また、中東情勢については依然として膠着状態が続いているものの、停戦状態自体は維持されており、最悪のシナリオが回避されていることは市場の安心材料となっています。ただし、NY原油が98ドル台まで上昇していることから、エネルギー価格の高止まりが企業収益やインフレ圧力に与える影響については引き続き警戒が必要な状況です。海外では米国株が高安まちまちとなる中、ナスダックが過去最高値を更新するなどハイテク株への期待感は依然として強く、日本市場でも半導体やAI関連株への利益確定売りは見られたものの、押し目を狙う資金の存在は感じられます。
足元では国内企業の決算発表が本格化しており、好決算銘柄への個別物色が相場を下支えしている構図が続いています。
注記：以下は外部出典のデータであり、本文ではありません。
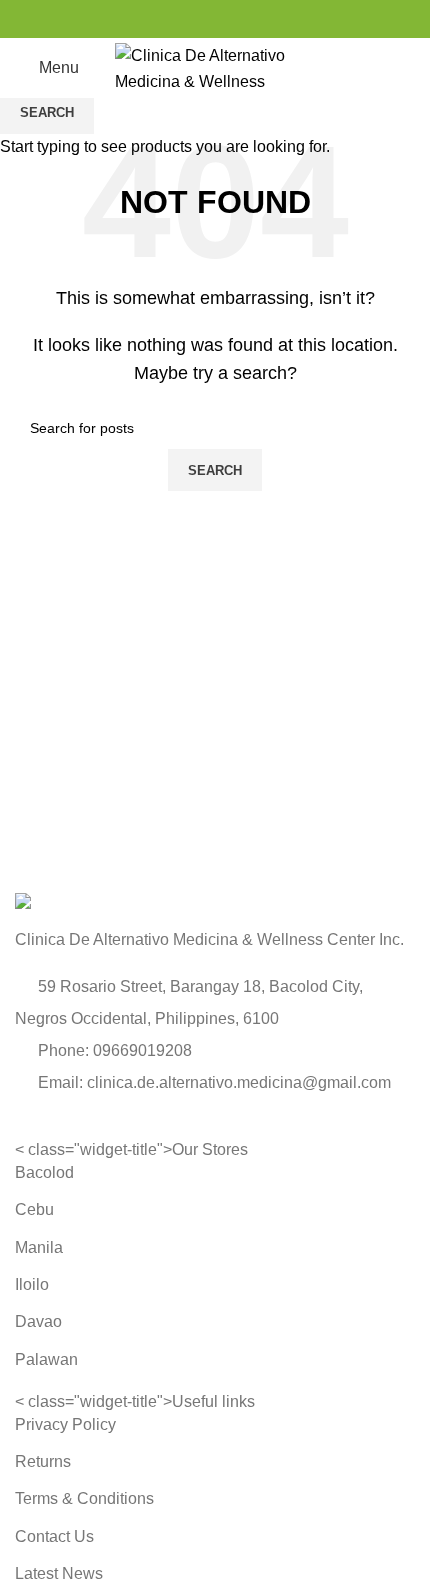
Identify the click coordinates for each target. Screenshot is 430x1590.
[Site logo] (215, 66)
日経平均が下落したにもかかわらずTOPIXが上昇している点は、相場の裾野が広がりつつあることを示しており、これまで指数を牽引してきた一部の銘柄から、より幅広い銘柄への資金シフトが起きている可能性を感じさせます。
これからの動きをテクニカル的に見ると、6万円前後が心理的な節目として意識されており、本日終値で割り込んだものの、下げ渋って引けていることから短期的には5万9500円前後が当面の下値支持帯として機能するかが焦点となりそうです。上値については6万1000円台が引き続き抵抗帯として意識されやすく、当面は6万円を挟んだもみ合い相場が想定されます。ただし、TOPIXの上昇基調が続いている点は中期的には前向きなサインと考えられます。
ファンダメンタル面では、今週に集中する主要中銀の金融政策、とりわけ米FOMCの声明内容やインフレ見通しが最大の焦点となります。仮に利下げ期待が後退し、インフレへの警戒感が強調されるような内容となれば、金利上昇を通じて株式市場には一時的な調整圧力がかかる可能性があります。一方で、日本国内では企業業績の底堅さや設備投資意欲の強さが確認されれば、押し目買い意欲は維持されやすく、調整局面があっても深押しは限定的となる可能性が高いと考えられます。